По кратким зашифрованным записям поэта можно заключить, что это известие дошло до него 25 июля 1826 года с запозданием на год: Ризнич умерла в июне 1825 года. Сообщение о смерти любимой женщины, к собственному изумлению Пушкина, не вызвало в нем отчаяния. Сказалось ли в этом гнетущее впечатление от полученной накануне страшной вести о казни, или прошедшее двухлетье успело угасить в сердечной памяти близкий некогда образ, но только стихотворение «Под небом голубым» (озаглавленное в рукописи «29 июля 1826 г.») отличалось холодной ясностью ранней осени:
Где муки, где любовь? Увы, в душе моей Для бедной легковерной тени, Для сладкой памяти невозвратимых дней Не нахожу ни слез, ни пени.Но уже через несколько дней Пушкин нашел слова исключительной проникновенности для этой «легковерной тени» и оставил в рукописях «Онегина» одну из самых драматических строф всего романа, звучащую горькой жалобой и глубокими нотами «Реквиема»:
Я не хочу пустой укорой Могилы возмущать покой; Тебя уж нет, о ты, которой Я в бурях жизни молодой Обязан опытом ужасным И рая мигом сладострастным. Как учат слабое дитя, Ты душу нежную, мутя, Учила горести глубокой. Ты негой волновала кровь, Ты воспаляла в ней любовь И пламя ревности жестокой; Но он прошел, сей тяжкий день: Почий, мучительная тень!Где-то на генуэзском кладбище высилась белоснежная гробница Амалии Ризнич, а в далеком северном уезде слагались бессмертные эпитафии, которым суждено было увековечить ее имя не на мраморной плите Кампо-Санто, но в прекраснейших элегиях русской поэзии.

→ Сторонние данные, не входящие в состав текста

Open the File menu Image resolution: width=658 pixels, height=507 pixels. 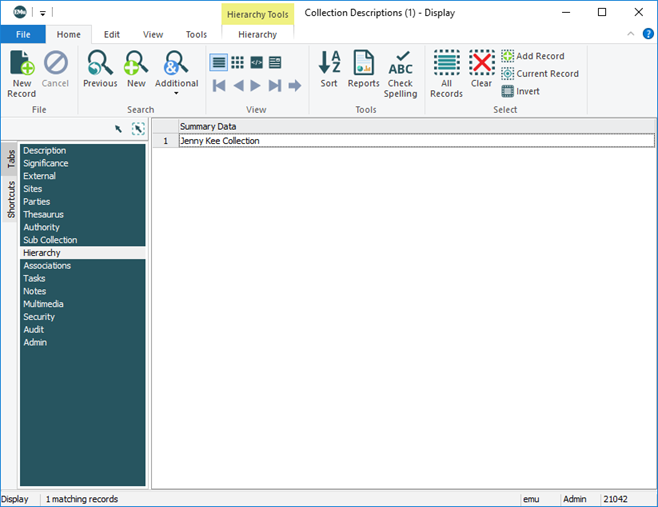(x=22, y=34)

В тягостных раздумьях поэт доживал это душное лето 1826 года. С отъездом дерптских гостей общество его снова составляли старая няня и тригорские приятельницы.

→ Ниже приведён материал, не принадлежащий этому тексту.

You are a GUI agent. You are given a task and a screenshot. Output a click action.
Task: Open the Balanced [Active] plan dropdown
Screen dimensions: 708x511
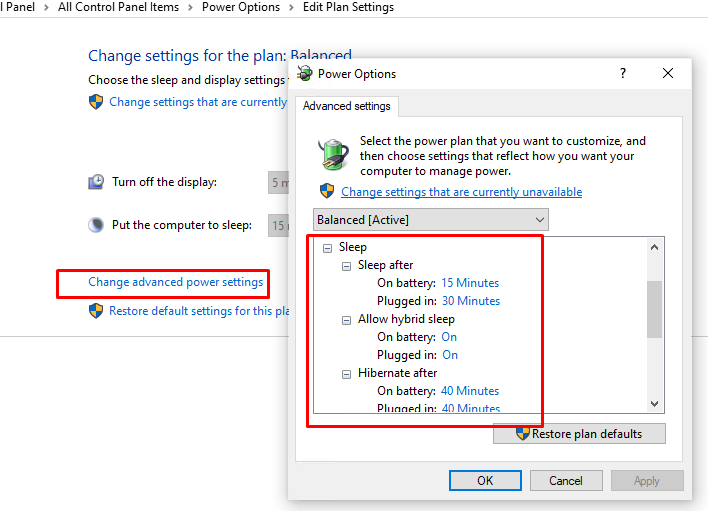[431, 220]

3 сентября, в полночь, Пушкин вернулся от Осиповых и застал у себя только что прибывшего курьера от псковского гражданского губернатора. В краткой записке фон-Адеркас сообщал о «высочайшем» разрешении по «всеподданнейшему» прошению Пушкина и предлагал немедленно же прибыть в Псков. В приложенной копии отношения начальника главного штаба барона Дибича к Адеркасу между прочим значилось: «г. Пушкин может ехать в своем экипаже, свободно, не в виде арестанта, но в сопровождении только фельдъегеря; по прибытии же в Москву имеет явиться к дежурному генералу главного штаба его величества».
Таким порядком — в сопровождении фельдъегеря и для доставки в главный штаб императора — возили арестованных по политическим преступлениям. Понятны слезы няни и ужас Анны Вульф. Процедура «увоза» была похожа не на «разрешение», а скорее на приказ, и не столько предоставляла возможность располагать собой, сколько предписывала беспрекословное повиновение.
Но Пушкина и в эту минуту не оставляет его сознание поэта; он увозит с собой в неизвестность и, может быть, в новые скитания и заточения самую драгоценную часть своего «бедного» бытия: рукописи «Онегина», «Бориса Годунова», «Андрея Шенье».